The HSBC Group's total assets in Argentina have shrunk to the equivalent of
US$1.6 billion, partly through actions taken to minimise risk exposure and also
through the impact of exchange translation; this represents 0.2 per cent of
total Group assets. Improvement in the situation in Argentina depends heavily on
the government's ability to restore stability internally and credibility
externally.
Acquisitions
Our experience in the current subdued economic environment has reinforced the
importance of growing the number of customers we reach geographically and
extending the product coverage of HSBC. During the course of 2002 we were able
to take advantage of some important new opportunities as well as to complement a
number of our existing businesses through acquisition.
We believe that China is on course to become one of the world's leading
economies. Our ambition is to be the leading international financial services
organisation in China. Recognising the huge reach of domestic organisations, we
see strong potential in partnership relationships. We were delighted to conclude
an agreement to take a 10 per cent equity interest in Ping An Insurance at a
cost of US$600 million. Ping An is China's second largest life assurer reaching
over 27 million policy holders through more than 210,000 sales agents.
Also, we completed the acquisition of Keppel Insurance Pte Limited in February
this year for a consideration of approximately US$88 million. Keppel is a
leading insurance business in Singapore specialising in general life and Islamic
insurance and through its acquisition HSBC will be able to expand an existing
business in a country where we have a long history.

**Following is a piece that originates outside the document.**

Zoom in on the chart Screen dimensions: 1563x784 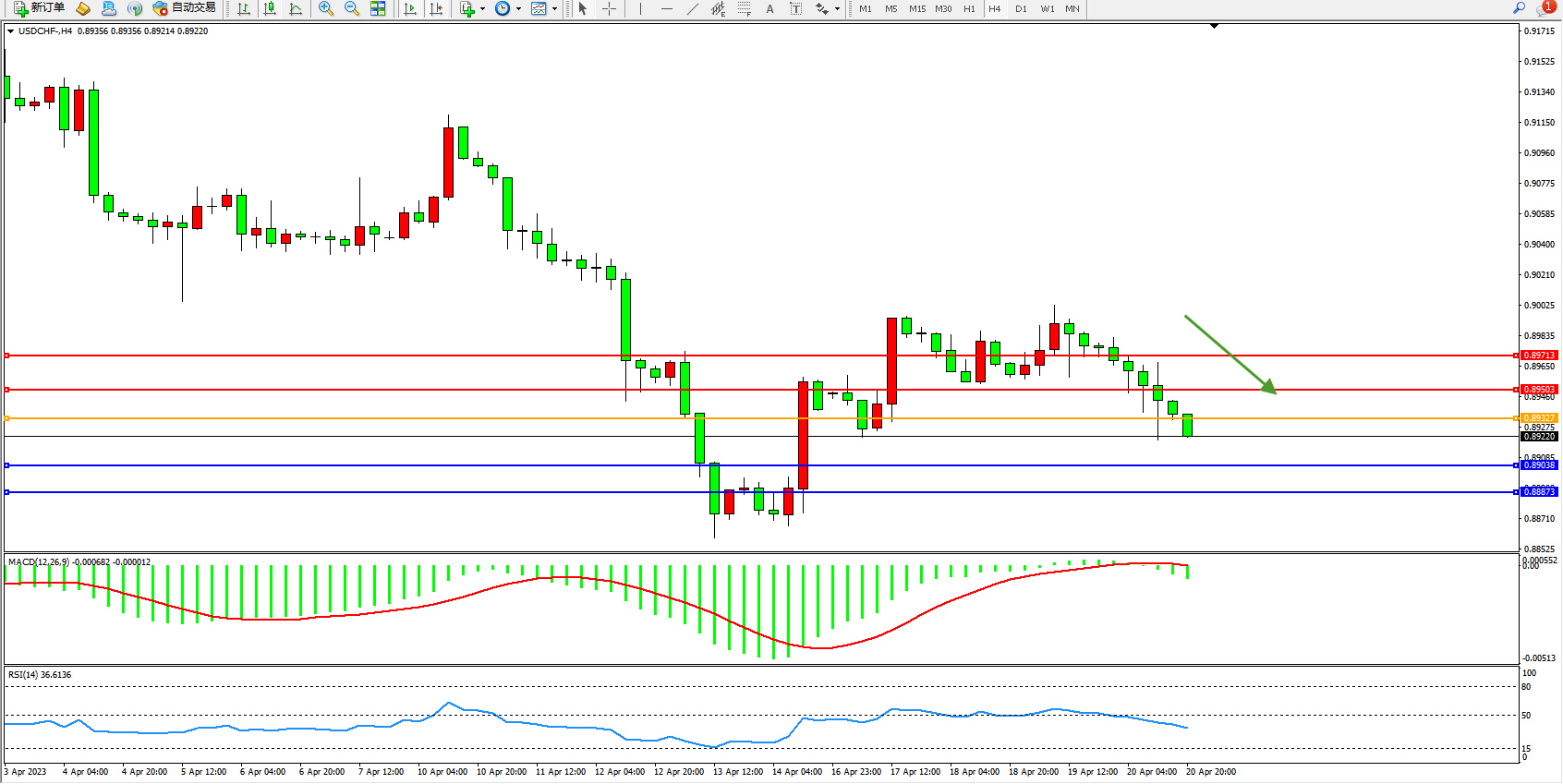[x=326, y=8]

In November we completed the acquisition of GF Bital in Mexico for US$1.1
billion. In December, as planned, we injected US$800 million to recapitalise GF
Bital. The importance of Mexico as a manufacturing base for US companies, the
substantial remittance business flowing between the US and Mexico and the
growing demographic importance of the Hispanic community in the US all supported
the business case to grow our business in Mexico. GF Bital brings to the Group 6
million customers, 1,400 branches and a prominent position in the savings
industry in Mexico.
In August we expanded our operations in Turkey through the acquisition of
Benkar, a leading store card issuer, for up to US$75 million. The business is
being integrated into HSBC's banking operations in Turkey which were
significantly enlarged in 2001 through the acquisition of Demirbank.

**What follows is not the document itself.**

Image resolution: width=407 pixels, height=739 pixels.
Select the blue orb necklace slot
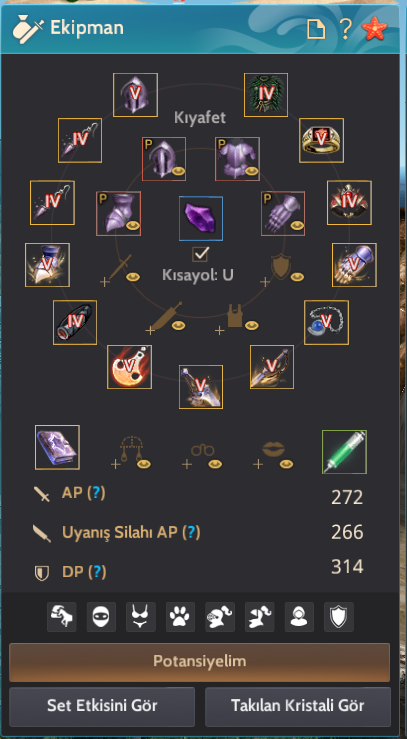tap(326, 322)
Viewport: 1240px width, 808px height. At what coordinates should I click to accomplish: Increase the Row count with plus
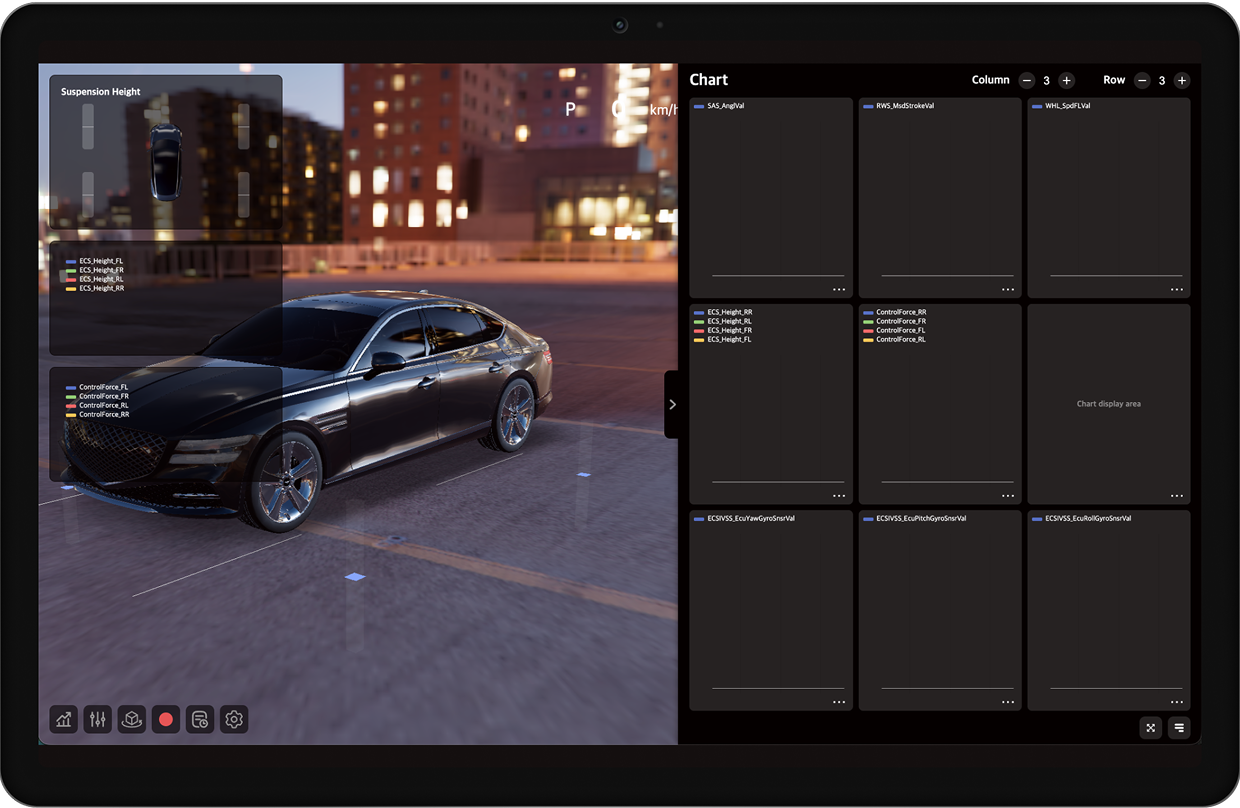pyautogui.click(x=1181, y=80)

Later in 2002 we had talks with the management of Household International, Inc.
in the US about a possible combination of our two businesses. This led to a
joint announcement on 14 November last year of an agreement for HSBC to acquire
Household, issuing HSBC shares in exchange for Household common stock. Based on
our share price at the time this valued Household at US$ 14.2 billion.
Shareholders of both companies will be asked to approve the transaction in late
March. It is also subject to various regulatory approvals and, subject to
obtaining these, we expect to complete the transaction at the end of March. This
will bring together one of the world's most successful deposit gatherers and one
of the world's largest consumer asset generators. It is an extremely good match.
We see a growing number of areas where the technology and marketing skills of
Household, combined with the customer and geographic profile of HSBC, will
generate valuable business opportunities. It is expected that the acquisition
will be accretive in the first year. The successful integration of Household
into HSBC will be our primary objective this year.
Pensions
During the last 12 months there has been a growing understanding in the UK and
elsewhere about the financial risks inherent in the provision of company
pensions. In part this has been prompted by the fall in the equity markets but,
more profoundly, by recognition of the effects of greater longevity. We welcome
the enhanced accounting disclosures in FRS 17, which shed more light on the
financial position of company pension schemes.
HSBC attaches the greatest importance to providing appropriate and secure
pension arrangements for its staff but also to balancing the burdens which
successive generations will have to bear for those who preceded them. In this
regard in 1996 we closed our largest defined benefit pension scheme to new
members with all new employees being offered membership of a defined
contribution scheme. In making our decision we took into account a number of
factors including changing demographics which underline the fact that the cost
to shareholders of defined benefit schemes are unquantifiable but increasing.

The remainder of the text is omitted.